Step 6: Handle Queue Jobs
Here’s where people get caught out. Jobs run outside the request lifecycle, so there’s no middleware to resolve the tenant. You need to pass it in explicitly:
// app/Jobs/ProcessReport.php
class ProcessReport implements ShouldQueue
{
public function __construct(
public Tenant $tenant,
public Report $report
) {}
public function handle(): void
{
app()->instance('current_tenant', $this->tenant);
// Now scopes work correctly
$data = Project::where('report_id', $this->report->id)->get();
}
}
The tenant gets serialised with the job payload, and when the worker picks it up, the first thing it does is bind the tenant back into the container. Scopes kick in, everything works. Skip this step and your queue workers will cheerfully process data from every tenant in the system. Ask me how I know.

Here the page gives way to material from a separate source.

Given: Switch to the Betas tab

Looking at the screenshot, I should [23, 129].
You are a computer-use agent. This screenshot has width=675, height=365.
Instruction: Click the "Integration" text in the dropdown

Step 7: Testing with Tenants
Testing multi-tenant code isnt complicated, but you do need to be deliberate about setting the context:
// tests/Feature/ProjectTest.php
public function test_projects_are_scoped_to_tenant(): void
{
$tenant1 = Tenant::factory()->create();
$tenant2 = Tenant::factory()->create();
app()->instance('current_tenant', $tenant1);
$project1 = Project::factory()->create();
app()->instance('current_tenant', $tenant2);
$project2 = Project::factory()->create();
$this->assertCount(1, Project::all());
$this->assertTrue(Project::all()->contains($project2));
$this->assertFalse(Project::all()->contains($project1));
}
Create data under one tenant, switch context, verify the other tenant cant see it. If this test passes, your isolation is working. If it fails, well, you’ve got bigger problems than this blog post can solve.
The Result
- Automatic data isolation per tenant
- No code changes needed in controllers
- Works with relationships and eager loading
- Scales to thousands of tenants
What I’d Do Differently
Add tenant context to logging from day one. When debugging production issues, “which tenant was this?” becomes critical information you wish you’d captured. Seriously, future you will send a thank you card. Stick the tenant ID on every log entry, every exception report, every queue job failure. It costs nothing upfront and saves hours of detective work later.
Multi-tenancy in Laravel is simpler than it looks. Global scopes do the heavy lifting, you just need to set up the plumbing. Now go build something worth charging for.